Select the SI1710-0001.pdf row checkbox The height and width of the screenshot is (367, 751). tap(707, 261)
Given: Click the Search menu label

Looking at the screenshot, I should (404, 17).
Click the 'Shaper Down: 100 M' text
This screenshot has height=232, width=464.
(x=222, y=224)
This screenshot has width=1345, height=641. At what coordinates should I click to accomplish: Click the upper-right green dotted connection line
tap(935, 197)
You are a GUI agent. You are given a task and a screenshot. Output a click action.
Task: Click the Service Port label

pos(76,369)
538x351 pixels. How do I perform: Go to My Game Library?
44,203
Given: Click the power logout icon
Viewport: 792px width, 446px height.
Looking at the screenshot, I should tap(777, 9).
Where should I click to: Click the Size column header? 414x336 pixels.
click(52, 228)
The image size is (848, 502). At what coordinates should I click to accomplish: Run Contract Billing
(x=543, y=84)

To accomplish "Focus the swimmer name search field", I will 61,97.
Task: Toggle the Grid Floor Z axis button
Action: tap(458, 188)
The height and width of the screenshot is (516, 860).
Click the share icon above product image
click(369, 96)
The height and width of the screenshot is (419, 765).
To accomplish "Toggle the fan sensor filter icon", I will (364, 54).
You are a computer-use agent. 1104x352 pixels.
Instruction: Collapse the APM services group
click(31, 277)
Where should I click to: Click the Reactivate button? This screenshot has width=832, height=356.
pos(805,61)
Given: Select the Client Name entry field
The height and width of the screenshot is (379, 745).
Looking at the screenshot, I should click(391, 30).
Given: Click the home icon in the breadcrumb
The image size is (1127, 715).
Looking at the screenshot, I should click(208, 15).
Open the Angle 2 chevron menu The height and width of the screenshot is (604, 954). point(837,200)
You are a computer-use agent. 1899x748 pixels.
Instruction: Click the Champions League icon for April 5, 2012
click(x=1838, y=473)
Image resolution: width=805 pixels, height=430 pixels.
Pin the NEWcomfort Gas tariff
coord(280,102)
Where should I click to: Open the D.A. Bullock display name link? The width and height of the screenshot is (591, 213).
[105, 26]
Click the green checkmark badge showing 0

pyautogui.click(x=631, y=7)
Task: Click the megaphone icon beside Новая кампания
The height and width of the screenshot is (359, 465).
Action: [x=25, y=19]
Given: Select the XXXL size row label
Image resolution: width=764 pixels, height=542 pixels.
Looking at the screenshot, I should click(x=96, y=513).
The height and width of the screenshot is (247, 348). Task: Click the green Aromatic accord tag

○ ○ ○ ○ ○

DESCRIPTION OF THE TASK -
Every entry must be duplicated exactly as it was written.

WRITTEN REPLY -
Select the SI1710-0001.pdf row checkbox The height and width of the screenshot is (367, 751). tap(707, 261)
Given: Click the Search menu label

Looking at the screenshot, I should (404, 17).
Click the 'Shaper Down: 100 M' text
This screenshot has height=232, width=464.
(x=222, y=224)
This screenshot has width=1345, height=641. At what coordinates should I click to accomplish: Click the upper-right green dotted connection line
tap(935, 197)
You are a GUI agent. You are given a task and a screenshot. Output a click action.
Task: Click the Service Port label

pos(76,369)
538x351 pixels. How do I perform: Go to My Game Library?
44,203
Given: Click the power logout icon
Viewport: 792px width, 446px height.
Looking at the screenshot, I should tap(777, 9).
Where should I click to: Click the Size column header? 414x336 pixels.
click(52, 228)
The image size is (848, 502). At what coordinates should I click to accomplish: Run Contract Billing
(x=543, y=84)

To accomplish "Focus the swimmer name search field", I will 61,97.
Task: Toggle the Grid Floor Z axis button
Action: tap(458, 188)
The height and width of the screenshot is (516, 860).
Click the share icon above product image
click(369, 96)
The height and width of the screenshot is (419, 765).
To accomplish "Toggle the fan sensor filter icon", I will (364, 54).
You are a computer-use agent. 1104x352 pixels.
Instruction: Collapse the APM services group
click(31, 277)
Where should I click to: Click the Reactivate button? This screenshot has width=832, height=356.
pos(805,61)
Given: Select the Client Name entry field
The height and width of the screenshot is (379, 745).
Looking at the screenshot, I should click(391, 30).
Given: Click the home icon in the breadcrumb
The image size is (1127, 715).
Looking at the screenshot, I should click(208, 15).
Open the Angle 2 chevron menu The height and width of the screenshot is (604, 954). point(837,200)
You are a computer-use agent. 1899x748 pixels.
Instruction: Click the Champions League icon for April 5, 2012
click(x=1838, y=473)
Image resolution: width=805 pixels, height=430 pixels.
Pin the NEWcomfort Gas tariff
coord(280,102)
Where should I click to: Open the D.A. Bullock display name link? The width and height of the screenshot is (591, 213).
[105, 26]
Click the green checkmark badge showing 0

pyautogui.click(x=631, y=7)
Task: Click the megaphone icon beside Новая кампания
The height and width of the screenshot is (359, 465).
Action: [x=25, y=19]
Given: Select the XXXL size row label
Image resolution: width=764 pixels, height=542 pixels.
Looking at the screenshot, I should click(x=96, y=513).
The height and width of the screenshot is (247, 348). Task: Click the green Aromatic accord tag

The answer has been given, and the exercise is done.